**THE INPUT:**
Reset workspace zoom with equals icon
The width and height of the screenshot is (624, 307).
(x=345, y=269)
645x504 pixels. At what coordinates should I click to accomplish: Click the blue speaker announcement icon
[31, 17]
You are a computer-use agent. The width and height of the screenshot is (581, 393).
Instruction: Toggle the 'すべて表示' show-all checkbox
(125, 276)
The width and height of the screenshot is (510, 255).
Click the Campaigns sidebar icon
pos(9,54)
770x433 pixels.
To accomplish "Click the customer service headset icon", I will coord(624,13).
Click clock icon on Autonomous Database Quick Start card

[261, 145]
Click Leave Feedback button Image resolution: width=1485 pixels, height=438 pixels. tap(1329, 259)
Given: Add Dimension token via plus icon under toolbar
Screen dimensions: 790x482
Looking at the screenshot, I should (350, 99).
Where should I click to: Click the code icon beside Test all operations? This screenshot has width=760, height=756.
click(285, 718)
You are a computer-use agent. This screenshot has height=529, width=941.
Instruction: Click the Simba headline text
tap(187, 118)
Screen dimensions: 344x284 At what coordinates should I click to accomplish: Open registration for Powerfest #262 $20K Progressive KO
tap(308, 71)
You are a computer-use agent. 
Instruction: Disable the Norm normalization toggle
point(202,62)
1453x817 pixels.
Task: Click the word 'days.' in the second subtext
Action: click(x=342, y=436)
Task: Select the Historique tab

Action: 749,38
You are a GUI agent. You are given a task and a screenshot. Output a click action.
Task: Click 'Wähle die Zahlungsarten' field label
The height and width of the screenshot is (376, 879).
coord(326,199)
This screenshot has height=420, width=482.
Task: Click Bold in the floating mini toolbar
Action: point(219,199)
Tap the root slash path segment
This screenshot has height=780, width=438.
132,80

**DIRECTION:**
Rewrite all of the entries above, changing "computer-use agent" to "screen-control agent" everywhere it occurs and keeping everything else the same.

**ANSWER TO THIS PROBLEM:**
Reset workspace zoom with equals icon
The width and height of the screenshot is (624, 307).
(x=345, y=269)
645x504 pixels. At what coordinates should I click to accomplish: Click the blue speaker announcement icon
[31, 17]
You are a screen-control agent. The width and height of the screenshot is (581, 393).
Instruction: Toggle the 'すべて表示' show-all checkbox
(125, 276)
The width and height of the screenshot is (510, 255).
Click the Campaigns sidebar icon
pos(9,54)
770x433 pixels.
To accomplish "Click the customer service headset icon", I will coord(624,13).
Click clock icon on Autonomous Database Quick Start card

[261, 145]
Click Leave Feedback button Image resolution: width=1485 pixels, height=438 pixels. tap(1329, 259)
Given: Add Dimension token via plus icon under toolbar
Screen dimensions: 790x482
Looking at the screenshot, I should (350, 99).
Where should I click to: Click the code icon beside Test all operations? This screenshot has width=760, height=756.
click(285, 718)
You are a screen-control agent. This screenshot has height=529, width=941.
Instruction: Click the Simba headline text
tap(187, 118)
Screen dimensions: 344x284 At what coordinates should I click to accomplish: Open registration for Powerfest #262 $20K Progressive KO
tap(308, 71)
You are a screen-control agent. 
Instruction: Disable the Norm normalization toggle
point(202,62)
1453x817 pixels.
Task: Click the word 'days.' in the second subtext
Action: click(x=342, y=436)
Task: Select the Historique tab

Action: 749,38
You are a GUI agent. You are given a task and a screenshot. Output a click action.
Task: Click 'Wähle die Zahlungsarten' field label
The height and width of the screenshot is (376, 879).
coord(326,199)
This screenshot has height=420, width=482.
Task: Click Bold in the floating mini toolbar
Action: point(219,199)
Tap the root slash path segment
This screenshot has height=780, width=438.
132,80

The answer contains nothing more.